Your objective -> Write out exactly the lines from the one holding "Given: Uncheck Confirm before deleting" to the last line of the entries, both ends included and nothing else, without the pictures.

---- Record set

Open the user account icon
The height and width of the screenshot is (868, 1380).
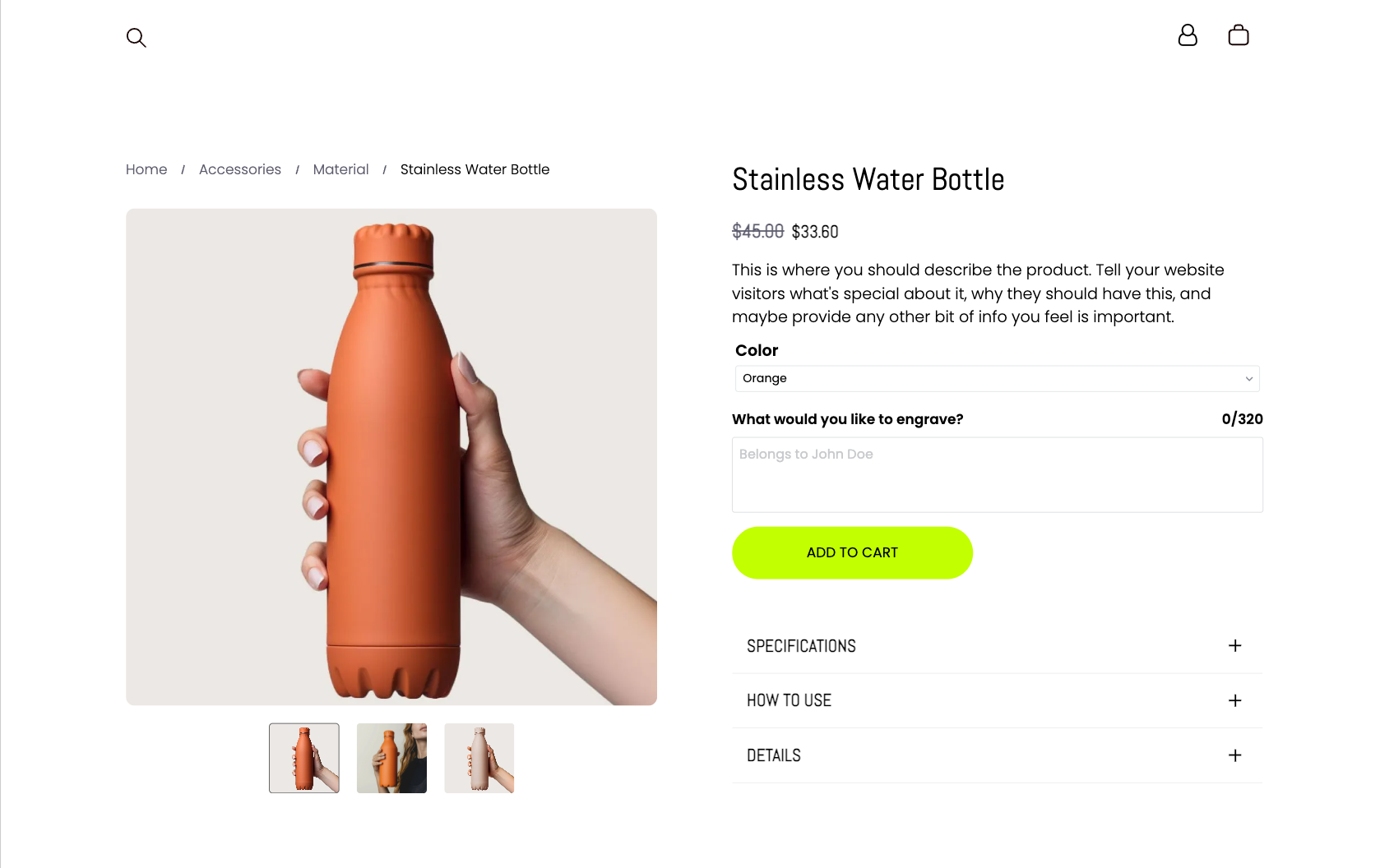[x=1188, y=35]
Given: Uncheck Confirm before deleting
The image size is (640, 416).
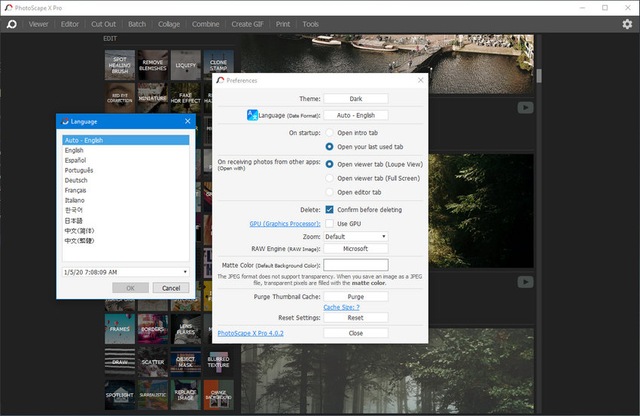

--------

Problem solution ->
Given: Uncheck Confirm before deleting
The image size is (640, 416).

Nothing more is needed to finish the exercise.